Keras統合を強化した「TensorFlow 2.0」が公開
GoogleのTensorFlow開発チームは10月1日、オープンソースの機械学習ライブラリ「TensorFlow 2.0」の公開を発表した。Kerasとの統合を強化したほか、Eager Executionのデフォルト対応などによってPythonとの親和性を改善した。
TensorFlowはオープンソースの機械学習ライブラリ。JavaScript向けのTensorFlo.js、モバイルやIoT向けのTensorFlow Lite、大規模な実装向けのTensorFlow Extendedなどを提供し、機械学習向けの包括的なプラットフォームを目指す。
TensorFlow 2.0は、2017年に公開されたバージョン1.0に続く最新のメジャーリリースとなる。
機械学習アプリケーションの開発を容易にすることにフォーカスし、Pythonで実装されたディープラーニングAPIであるKerasの統合強化や、モデルを事前構築せずに処理を実行できるEager Executionのデフォルトでの有効化などが行われた。これによってモデル構築が容易になり、Python開発者はより直感的に利用できるようになるという。
低レベルのAPIも強化し、研究者向けの機能強化も加わった。
モデル実装では、「SavedModel」形式ファイルフォーマットを標準とし、さまざまななランタイム上で利用できるようにした。TensorFlowでモデルを動かし、TensorFlow Servingでデプロイし、TensorFlow Liteでモバイルや組み込みシステムで使い、TensorFlow.jsでNode.jsやWebブラウザでトレーニングしたり動かすことができるという。

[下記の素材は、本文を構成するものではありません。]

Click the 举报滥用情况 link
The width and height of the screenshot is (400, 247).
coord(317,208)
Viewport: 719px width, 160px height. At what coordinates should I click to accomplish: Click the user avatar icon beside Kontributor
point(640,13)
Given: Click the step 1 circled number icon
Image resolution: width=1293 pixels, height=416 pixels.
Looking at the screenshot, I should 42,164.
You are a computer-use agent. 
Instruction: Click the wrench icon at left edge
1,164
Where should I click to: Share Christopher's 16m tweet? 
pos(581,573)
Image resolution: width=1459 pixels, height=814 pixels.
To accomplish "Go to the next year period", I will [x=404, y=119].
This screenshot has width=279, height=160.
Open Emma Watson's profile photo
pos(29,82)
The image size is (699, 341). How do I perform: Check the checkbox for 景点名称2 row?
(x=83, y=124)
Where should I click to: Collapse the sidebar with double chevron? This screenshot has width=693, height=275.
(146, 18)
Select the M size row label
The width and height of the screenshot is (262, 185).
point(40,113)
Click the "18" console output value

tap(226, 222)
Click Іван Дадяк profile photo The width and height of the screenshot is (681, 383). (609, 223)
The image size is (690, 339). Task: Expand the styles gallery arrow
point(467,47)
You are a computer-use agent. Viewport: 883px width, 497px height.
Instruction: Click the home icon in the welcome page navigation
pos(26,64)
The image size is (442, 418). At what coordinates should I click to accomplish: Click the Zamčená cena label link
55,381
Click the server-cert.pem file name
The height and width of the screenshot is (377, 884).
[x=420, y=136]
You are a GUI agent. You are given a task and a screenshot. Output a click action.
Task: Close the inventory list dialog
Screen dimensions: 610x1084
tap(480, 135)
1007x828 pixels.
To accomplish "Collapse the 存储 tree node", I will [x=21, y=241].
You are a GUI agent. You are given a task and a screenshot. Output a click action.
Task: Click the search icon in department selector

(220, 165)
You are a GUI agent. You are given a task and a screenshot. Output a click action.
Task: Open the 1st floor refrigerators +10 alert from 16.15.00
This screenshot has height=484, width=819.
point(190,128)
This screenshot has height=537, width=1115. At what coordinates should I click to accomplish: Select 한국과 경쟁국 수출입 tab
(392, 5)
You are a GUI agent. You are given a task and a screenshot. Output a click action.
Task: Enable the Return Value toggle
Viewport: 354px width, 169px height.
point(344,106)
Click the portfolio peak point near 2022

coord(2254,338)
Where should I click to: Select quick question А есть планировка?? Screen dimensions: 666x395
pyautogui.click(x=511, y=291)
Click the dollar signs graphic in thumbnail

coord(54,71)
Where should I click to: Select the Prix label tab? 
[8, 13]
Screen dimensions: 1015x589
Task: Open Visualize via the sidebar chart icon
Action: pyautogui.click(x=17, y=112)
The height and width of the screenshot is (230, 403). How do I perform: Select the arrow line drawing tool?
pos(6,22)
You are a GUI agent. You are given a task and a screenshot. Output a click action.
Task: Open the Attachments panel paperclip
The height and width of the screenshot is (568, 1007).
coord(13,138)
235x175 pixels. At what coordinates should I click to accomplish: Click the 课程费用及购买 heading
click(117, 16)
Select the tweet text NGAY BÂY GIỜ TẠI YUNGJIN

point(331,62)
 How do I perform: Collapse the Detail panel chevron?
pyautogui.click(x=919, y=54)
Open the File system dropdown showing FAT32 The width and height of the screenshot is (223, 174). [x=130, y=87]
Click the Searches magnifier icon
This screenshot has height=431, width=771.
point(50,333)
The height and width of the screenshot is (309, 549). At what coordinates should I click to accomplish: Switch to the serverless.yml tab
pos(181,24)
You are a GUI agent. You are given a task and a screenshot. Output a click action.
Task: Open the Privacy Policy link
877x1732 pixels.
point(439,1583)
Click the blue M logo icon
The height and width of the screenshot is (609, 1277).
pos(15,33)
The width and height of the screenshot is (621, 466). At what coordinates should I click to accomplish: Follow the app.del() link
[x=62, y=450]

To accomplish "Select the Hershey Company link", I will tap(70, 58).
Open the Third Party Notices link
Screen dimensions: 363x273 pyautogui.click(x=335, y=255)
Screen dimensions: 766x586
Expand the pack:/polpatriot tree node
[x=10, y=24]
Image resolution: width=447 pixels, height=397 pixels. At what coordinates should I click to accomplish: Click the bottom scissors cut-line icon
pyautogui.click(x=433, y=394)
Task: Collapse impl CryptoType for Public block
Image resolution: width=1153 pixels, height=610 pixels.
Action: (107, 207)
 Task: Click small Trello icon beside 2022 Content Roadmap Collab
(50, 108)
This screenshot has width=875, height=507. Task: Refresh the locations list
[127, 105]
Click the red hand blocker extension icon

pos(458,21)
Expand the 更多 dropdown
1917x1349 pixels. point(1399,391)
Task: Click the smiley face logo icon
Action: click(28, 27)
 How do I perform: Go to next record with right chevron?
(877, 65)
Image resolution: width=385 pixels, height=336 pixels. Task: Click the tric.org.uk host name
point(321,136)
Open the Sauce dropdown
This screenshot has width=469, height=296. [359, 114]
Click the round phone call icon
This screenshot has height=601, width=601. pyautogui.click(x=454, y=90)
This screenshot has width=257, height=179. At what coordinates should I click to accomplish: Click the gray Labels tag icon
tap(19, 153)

GPU上での性能の強化も加わった。コードを数行加えるだけで利用可能になったほか、GPUを使ったトレーニングの性能は最大3倍高速になるという。また、推論エンジンのTensorRTと密に統合し、新たに改善したAPIを使うことで、Google Cloud上でのNvidia T4 Cloud GPU上の推論の性能も改善するとしている。
このほかにも多数の細かな機能強化が加わっている。